• 研讀文章:
十二月十二日早晨,我在屏東演講,對著台下的大學生,刻意提起當時正在臺北地院開庭的RCA案。既是為了說明自一九七〇年代起台灣發展電子業卻缺乏管制的弊端,亦是對於這宗訴訟能勝訴的機率感到渺茫。

審判前兩天,重新翻閱日前出版的《RCA工殤口述史》。在眾多故事裡,最觸動我的是RCA員工關懷協會裡最資深的抗爭者辛鴻茂。辛鴻茂原是山東的好人家,但共產黨以大地主為名進行清算,家人全亡,他的人生面臨崩解。

辛鴻茂被迫流離,被迫加入游擊軍,在戰爭的殘忍壓迫下,他的雙手染血。大半輩子過去,才留在台灣這座小島。反攻無望,人生的期盼只餘安定。他娶了張秀月。一九七〇年代,紡織業重新奮起,電子業也逐漸興起的的歲月。辛鴻茂一九七八年到南崁紡織廠工作,張秀月則在一九七六年進入RCA。

張秀月不識字,做的是沒人願意做的銲接工作,但這工作沒能加強焊錫兩人的緣分。儘管辛鴻茂與張秀月從不吵嘴,相敬如賓,銲接工作所接觸的揮發性有機化學物質污染,卻帶走了張秀月。張秀月在四十歲時因鼻咽癌過世。辛鴻茂曾想跟著她結束生命。但他沒有。因為太太告訴他,要把三個還在唸書的女孩好好帶大。

• 你的任務: 請從最後一句之後,接著寫這篇談RCA工殤與辛鴻茂的文章。 接下來的資料自成一份材料,與上面的文章無關。

• 提供資料:

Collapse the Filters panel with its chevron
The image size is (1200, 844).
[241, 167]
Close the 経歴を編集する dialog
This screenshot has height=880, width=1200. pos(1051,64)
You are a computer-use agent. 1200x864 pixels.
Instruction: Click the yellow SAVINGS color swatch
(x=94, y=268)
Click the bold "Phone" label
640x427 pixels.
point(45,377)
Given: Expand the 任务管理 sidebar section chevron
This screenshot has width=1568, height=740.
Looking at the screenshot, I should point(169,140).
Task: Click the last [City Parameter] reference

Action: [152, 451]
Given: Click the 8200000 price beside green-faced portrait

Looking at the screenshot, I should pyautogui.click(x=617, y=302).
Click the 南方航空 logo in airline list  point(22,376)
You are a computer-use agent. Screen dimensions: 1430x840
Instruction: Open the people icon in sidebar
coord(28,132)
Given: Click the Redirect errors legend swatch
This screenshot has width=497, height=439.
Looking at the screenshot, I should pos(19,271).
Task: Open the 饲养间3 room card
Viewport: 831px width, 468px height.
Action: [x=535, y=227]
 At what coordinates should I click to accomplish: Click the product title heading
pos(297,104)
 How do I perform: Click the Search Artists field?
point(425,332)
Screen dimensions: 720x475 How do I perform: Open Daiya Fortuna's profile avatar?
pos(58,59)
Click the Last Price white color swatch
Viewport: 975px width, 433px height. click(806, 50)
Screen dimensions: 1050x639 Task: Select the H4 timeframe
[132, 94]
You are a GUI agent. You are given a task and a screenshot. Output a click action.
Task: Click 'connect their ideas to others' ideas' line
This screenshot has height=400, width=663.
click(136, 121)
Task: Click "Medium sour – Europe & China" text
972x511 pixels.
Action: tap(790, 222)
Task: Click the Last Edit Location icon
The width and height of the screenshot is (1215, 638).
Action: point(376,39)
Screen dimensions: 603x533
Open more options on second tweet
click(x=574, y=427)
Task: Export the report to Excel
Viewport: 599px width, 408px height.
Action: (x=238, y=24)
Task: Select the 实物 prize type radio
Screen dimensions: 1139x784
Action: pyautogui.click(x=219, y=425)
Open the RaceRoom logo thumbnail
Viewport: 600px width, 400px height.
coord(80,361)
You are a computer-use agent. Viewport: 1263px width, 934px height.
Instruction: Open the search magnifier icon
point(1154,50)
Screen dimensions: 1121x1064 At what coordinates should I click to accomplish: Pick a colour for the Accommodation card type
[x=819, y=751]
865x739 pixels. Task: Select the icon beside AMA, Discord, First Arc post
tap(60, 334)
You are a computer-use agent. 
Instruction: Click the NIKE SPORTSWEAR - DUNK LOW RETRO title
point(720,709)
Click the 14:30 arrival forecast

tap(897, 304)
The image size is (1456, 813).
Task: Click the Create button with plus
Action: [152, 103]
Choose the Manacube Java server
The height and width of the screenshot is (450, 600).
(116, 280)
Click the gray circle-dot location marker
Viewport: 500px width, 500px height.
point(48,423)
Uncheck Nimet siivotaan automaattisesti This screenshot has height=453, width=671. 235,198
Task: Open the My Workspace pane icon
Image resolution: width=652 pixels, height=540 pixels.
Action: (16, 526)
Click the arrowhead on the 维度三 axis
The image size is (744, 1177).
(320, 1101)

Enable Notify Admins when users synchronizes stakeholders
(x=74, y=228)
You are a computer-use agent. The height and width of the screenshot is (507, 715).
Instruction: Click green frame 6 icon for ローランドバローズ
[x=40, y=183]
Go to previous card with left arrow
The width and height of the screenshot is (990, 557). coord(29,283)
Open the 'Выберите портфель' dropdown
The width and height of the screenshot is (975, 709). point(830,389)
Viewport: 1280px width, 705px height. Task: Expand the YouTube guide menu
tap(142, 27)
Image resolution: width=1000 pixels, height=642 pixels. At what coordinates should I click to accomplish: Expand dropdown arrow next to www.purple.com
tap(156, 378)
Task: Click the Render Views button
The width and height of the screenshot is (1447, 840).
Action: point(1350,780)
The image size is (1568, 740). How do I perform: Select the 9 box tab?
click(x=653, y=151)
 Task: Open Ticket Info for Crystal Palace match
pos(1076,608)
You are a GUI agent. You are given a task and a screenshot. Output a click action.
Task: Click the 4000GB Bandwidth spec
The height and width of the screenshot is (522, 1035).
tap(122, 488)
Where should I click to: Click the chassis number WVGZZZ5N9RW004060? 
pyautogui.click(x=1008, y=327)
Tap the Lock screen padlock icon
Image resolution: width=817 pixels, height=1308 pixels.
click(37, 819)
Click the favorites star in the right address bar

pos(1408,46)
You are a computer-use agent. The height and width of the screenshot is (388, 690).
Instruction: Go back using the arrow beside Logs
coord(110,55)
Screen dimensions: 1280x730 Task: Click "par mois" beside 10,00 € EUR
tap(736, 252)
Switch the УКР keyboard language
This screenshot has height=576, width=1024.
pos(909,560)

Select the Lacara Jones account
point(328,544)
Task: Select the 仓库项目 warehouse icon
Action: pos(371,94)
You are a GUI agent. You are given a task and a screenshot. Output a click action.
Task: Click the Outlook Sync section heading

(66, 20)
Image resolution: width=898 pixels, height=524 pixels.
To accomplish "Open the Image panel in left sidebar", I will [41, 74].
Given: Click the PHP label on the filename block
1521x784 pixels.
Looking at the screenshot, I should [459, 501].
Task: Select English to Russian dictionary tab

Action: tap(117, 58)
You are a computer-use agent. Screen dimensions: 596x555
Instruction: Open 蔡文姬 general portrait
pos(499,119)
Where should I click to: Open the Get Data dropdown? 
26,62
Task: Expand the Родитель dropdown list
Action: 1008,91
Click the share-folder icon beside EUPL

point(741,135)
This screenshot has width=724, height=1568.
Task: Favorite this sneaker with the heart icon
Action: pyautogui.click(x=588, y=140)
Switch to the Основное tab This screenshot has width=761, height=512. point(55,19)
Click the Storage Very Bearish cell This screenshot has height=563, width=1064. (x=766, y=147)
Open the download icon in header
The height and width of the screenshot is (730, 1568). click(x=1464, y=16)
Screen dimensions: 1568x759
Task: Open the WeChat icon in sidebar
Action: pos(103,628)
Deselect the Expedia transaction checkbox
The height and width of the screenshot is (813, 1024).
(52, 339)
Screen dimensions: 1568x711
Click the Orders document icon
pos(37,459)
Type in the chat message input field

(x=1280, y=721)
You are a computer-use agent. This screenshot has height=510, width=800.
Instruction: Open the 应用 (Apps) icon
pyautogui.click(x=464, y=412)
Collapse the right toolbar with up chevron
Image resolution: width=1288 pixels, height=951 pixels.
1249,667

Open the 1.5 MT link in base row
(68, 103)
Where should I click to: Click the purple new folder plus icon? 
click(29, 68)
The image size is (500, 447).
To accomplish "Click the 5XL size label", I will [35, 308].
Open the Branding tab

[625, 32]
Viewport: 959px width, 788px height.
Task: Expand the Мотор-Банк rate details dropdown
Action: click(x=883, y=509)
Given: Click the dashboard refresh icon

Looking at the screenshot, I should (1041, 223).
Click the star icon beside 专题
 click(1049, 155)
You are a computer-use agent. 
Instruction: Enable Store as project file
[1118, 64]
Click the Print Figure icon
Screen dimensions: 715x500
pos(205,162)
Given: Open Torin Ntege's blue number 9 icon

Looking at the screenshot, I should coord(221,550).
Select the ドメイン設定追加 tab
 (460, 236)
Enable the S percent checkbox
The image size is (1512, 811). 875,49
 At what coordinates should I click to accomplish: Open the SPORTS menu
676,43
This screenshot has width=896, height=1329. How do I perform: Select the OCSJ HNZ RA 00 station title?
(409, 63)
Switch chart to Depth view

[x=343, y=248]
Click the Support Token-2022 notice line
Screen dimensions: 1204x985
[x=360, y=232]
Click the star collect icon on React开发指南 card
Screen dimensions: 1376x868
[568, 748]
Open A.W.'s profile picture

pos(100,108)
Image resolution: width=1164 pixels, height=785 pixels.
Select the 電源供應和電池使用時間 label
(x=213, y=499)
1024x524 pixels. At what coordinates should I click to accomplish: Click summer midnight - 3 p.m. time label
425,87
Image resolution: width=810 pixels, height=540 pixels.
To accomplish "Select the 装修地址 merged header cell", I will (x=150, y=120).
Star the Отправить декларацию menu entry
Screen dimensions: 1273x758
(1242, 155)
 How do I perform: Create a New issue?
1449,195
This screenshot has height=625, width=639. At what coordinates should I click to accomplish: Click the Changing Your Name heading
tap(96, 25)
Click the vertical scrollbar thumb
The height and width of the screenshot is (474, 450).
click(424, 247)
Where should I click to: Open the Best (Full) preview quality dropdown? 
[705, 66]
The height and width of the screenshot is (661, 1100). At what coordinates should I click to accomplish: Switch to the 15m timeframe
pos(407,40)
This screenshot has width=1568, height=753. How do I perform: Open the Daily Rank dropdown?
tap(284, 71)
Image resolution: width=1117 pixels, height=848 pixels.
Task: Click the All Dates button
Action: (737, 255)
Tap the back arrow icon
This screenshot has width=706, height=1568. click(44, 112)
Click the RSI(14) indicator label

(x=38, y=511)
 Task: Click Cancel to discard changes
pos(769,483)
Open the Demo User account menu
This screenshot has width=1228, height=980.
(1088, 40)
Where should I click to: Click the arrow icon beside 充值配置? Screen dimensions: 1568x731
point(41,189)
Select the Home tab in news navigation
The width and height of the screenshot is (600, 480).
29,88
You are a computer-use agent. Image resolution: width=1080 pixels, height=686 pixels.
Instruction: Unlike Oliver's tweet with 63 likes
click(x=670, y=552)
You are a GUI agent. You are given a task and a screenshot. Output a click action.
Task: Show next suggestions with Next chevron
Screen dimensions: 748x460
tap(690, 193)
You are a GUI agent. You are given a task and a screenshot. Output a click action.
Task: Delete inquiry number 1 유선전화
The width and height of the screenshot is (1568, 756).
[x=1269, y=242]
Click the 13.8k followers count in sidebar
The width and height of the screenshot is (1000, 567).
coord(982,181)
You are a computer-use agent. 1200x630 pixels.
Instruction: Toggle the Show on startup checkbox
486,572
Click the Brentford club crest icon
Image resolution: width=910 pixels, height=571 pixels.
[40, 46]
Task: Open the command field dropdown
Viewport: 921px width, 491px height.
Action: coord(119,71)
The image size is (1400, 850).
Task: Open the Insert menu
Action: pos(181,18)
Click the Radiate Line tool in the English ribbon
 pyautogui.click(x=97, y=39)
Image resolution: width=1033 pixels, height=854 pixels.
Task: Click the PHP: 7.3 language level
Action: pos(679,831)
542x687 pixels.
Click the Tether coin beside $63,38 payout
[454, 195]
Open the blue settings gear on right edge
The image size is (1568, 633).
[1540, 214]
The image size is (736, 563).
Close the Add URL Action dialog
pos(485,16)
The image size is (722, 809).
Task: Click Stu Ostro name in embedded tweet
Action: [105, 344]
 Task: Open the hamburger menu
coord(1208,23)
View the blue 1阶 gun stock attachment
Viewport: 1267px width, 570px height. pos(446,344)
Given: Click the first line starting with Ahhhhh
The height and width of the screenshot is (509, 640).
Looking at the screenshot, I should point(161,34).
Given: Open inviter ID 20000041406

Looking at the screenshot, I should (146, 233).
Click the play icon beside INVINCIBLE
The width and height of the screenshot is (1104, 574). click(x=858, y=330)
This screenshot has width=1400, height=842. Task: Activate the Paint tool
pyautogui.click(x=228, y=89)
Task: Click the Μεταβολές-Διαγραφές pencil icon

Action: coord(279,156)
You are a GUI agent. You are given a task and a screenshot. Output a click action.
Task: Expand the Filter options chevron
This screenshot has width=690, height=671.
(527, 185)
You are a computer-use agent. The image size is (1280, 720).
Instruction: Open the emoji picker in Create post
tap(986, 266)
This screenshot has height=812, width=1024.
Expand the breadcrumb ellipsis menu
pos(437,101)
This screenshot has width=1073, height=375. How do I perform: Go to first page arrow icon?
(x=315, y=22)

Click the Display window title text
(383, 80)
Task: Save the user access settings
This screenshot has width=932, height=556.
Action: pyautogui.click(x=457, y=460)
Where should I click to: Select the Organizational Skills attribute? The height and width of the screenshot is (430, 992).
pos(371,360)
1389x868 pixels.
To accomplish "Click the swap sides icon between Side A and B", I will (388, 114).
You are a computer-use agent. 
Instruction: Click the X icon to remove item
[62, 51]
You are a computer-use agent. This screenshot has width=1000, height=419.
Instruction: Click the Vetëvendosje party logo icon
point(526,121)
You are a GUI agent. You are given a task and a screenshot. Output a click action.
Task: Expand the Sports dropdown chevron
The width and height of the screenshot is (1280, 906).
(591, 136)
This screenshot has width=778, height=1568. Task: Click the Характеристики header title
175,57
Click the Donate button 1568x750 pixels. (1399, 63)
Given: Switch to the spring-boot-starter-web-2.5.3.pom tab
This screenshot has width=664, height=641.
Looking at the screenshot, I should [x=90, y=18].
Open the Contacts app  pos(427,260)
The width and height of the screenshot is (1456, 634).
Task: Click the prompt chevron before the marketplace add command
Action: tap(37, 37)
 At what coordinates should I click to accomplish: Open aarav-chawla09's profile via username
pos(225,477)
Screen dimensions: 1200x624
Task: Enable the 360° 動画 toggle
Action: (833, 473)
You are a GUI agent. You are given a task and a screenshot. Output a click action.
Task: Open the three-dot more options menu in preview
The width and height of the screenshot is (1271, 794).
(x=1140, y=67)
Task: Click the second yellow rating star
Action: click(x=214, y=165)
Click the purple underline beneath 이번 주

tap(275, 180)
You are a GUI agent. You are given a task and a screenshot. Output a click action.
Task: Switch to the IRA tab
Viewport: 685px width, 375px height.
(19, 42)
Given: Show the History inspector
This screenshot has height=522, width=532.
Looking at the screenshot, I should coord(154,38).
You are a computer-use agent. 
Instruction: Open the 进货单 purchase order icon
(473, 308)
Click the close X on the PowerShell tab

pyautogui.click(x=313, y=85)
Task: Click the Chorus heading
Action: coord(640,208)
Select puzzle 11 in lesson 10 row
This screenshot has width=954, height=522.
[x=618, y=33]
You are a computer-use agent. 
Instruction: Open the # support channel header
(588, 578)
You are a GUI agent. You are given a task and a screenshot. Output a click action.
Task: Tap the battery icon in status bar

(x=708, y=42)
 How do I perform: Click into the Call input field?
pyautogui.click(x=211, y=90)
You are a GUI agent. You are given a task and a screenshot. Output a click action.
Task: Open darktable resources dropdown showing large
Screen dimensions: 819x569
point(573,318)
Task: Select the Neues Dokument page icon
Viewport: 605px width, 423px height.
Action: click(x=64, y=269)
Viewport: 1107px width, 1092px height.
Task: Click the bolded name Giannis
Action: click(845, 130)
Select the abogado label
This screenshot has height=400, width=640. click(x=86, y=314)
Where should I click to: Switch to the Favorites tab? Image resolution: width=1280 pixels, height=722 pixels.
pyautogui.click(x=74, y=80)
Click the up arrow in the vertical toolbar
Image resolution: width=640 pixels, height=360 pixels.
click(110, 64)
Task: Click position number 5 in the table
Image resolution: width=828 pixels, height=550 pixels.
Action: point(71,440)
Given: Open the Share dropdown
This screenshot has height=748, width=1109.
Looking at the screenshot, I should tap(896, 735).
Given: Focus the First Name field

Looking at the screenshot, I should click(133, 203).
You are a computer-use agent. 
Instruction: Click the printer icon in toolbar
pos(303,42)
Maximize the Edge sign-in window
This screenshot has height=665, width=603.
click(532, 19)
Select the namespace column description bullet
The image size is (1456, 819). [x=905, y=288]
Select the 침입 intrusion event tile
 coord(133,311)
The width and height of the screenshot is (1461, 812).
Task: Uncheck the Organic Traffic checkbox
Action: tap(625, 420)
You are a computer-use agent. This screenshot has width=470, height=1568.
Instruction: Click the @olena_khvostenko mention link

• 書面作答:
為了替張秀月爭口氣,辛鴻茂加入RCA看不見盡頭的抗爭。盡頭為何難以抵達?歸根究底,在於RCA案對台灣的審判系統與民事環保法令,乃至於律師執業生態都是挑戰。

十二月十二日,是RCA的最後詰辯。但爭點仍與初始開庭幾無差異,雙方各執一詞。這是因為,法律強調無罪推定,但在RCA這樣的跨國污染案中,卻有了本質上的障礙。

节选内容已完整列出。